100%|██████████| 12500/12500 [1:07:27<00:00,  3.09it/s]



=== Validation Metrics ===
CER  : 0.1505
BLEU : 0.6065
CHRF : 76.2944

=== Sample Predictions ===
Phonemes: ɪ t ɪ z n ɑ t h ɪ z s ɑ l ʌ d j ɛ t ʌ n ɛ k s ʌ p ʃ eɪ n j ʌ l g ɪ t ɑ r p l eɪ ɪ ŋ ð æ t t eɪ k s ʌ s b aɪ k ʌ m p l i ...
Reference: it is not his solid yet unexceptional guitar playing that takes us by complete surprise
Predicted: it is not his silver yet inexplicable get or playing that takes us by complete surprise ''
--------------------------------------------------------------------------------
Phonemes: ʃ ɔ n k ʌ m p ɛ r d ð ʌ ɪ n f ə m eɪ ʃ ʌ n r æ z k eɪ m ʌ p w ɪ ð f r ʌ m æ l ʌ k s ɪ z n oʊ t s ʤ ə n ʌ l z ʌ n d d eɪ ...
Reference: sean compared the information raz came up with from alexs notes journals and database with what british intelligence had on eleazar
Predicted: then compording information res came up with from alex is notes angels and date a base with what brought the information had in earlier
-------------------------------------------------------------

This notebook implements a complete fine-tuning pipeline for converting IPA phoneme sequences into English text using T5-small.
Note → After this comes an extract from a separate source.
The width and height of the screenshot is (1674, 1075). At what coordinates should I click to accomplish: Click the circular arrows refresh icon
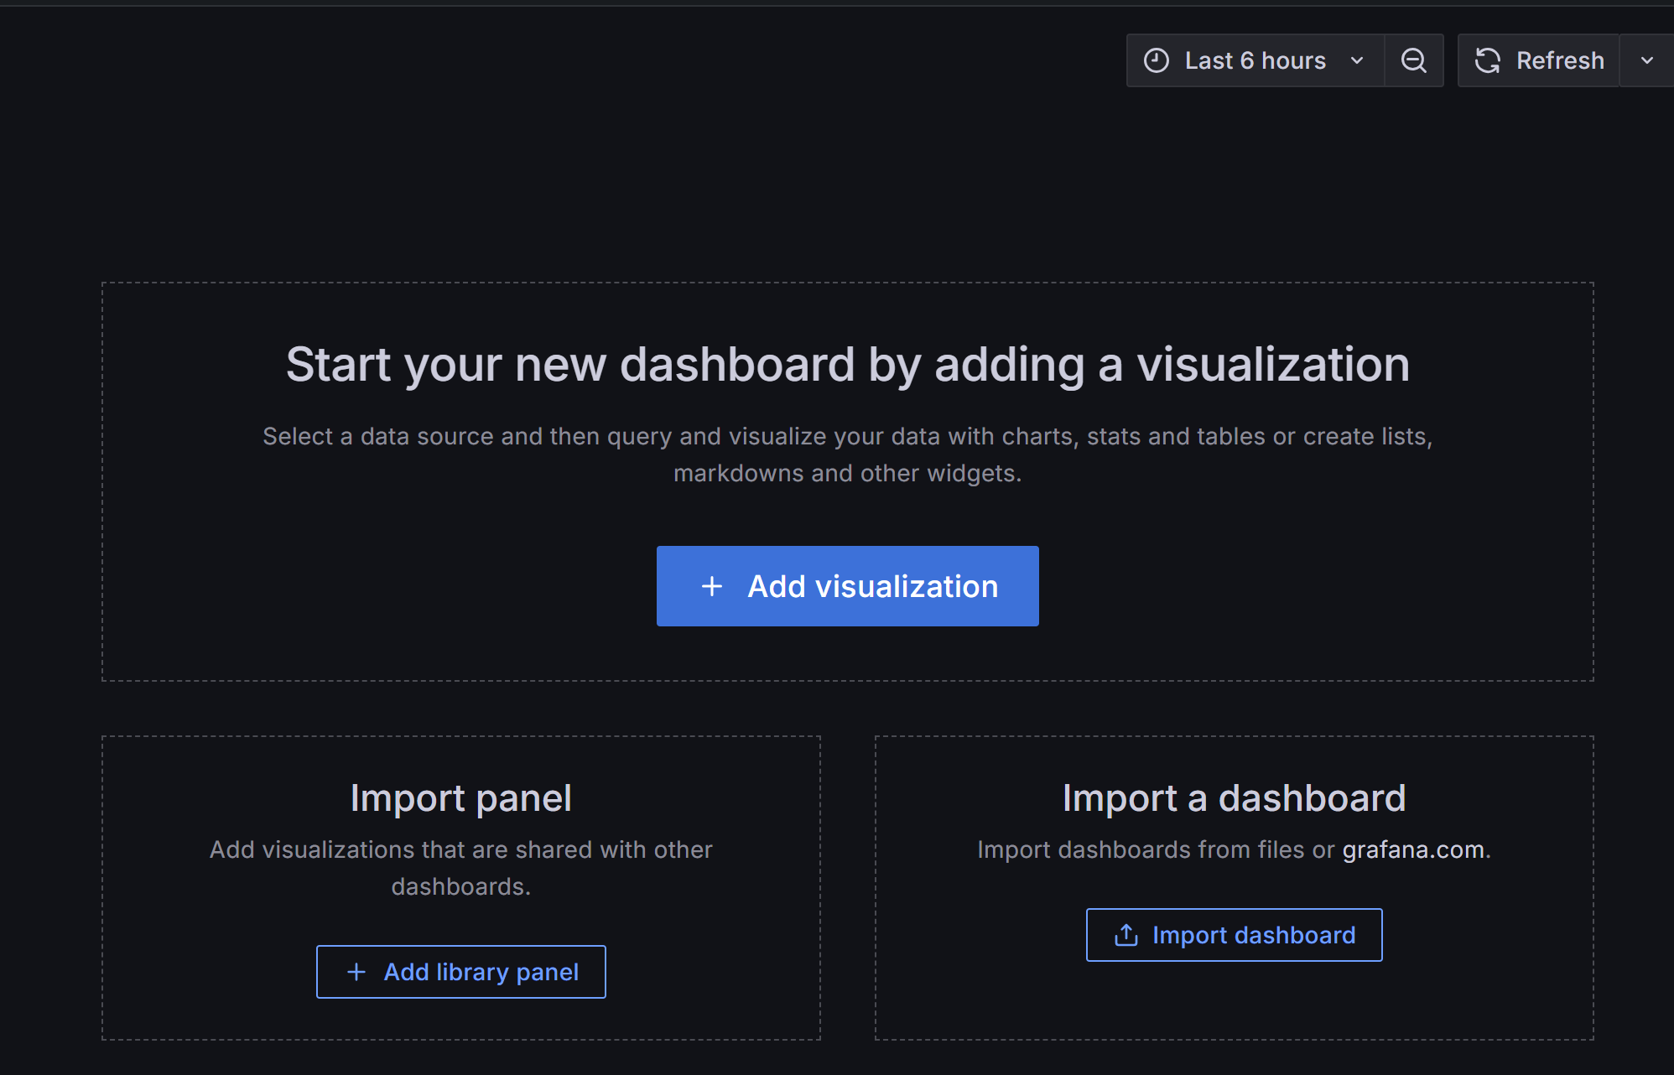point(1488,60)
By combining structured preprocessing, padding-masking for stable loss computation, beam-search generation, and multilayered metrics, the workflow ensures that both quantitative and qualitative performance can be assessed reliably. The architecture is modular, allowing adjustments such as larger datasets, alternative tokenizers, or more aggressive hyperparameters without redesigning the pipeline. The validation loop provides a trustworthy snapshot of real-world model behavior, complementing training-time metrics.

**Takeaway**: This script is the core training engine of the project, producing the fine-tuned IPA→Text model used in downstream evaluation and deployment.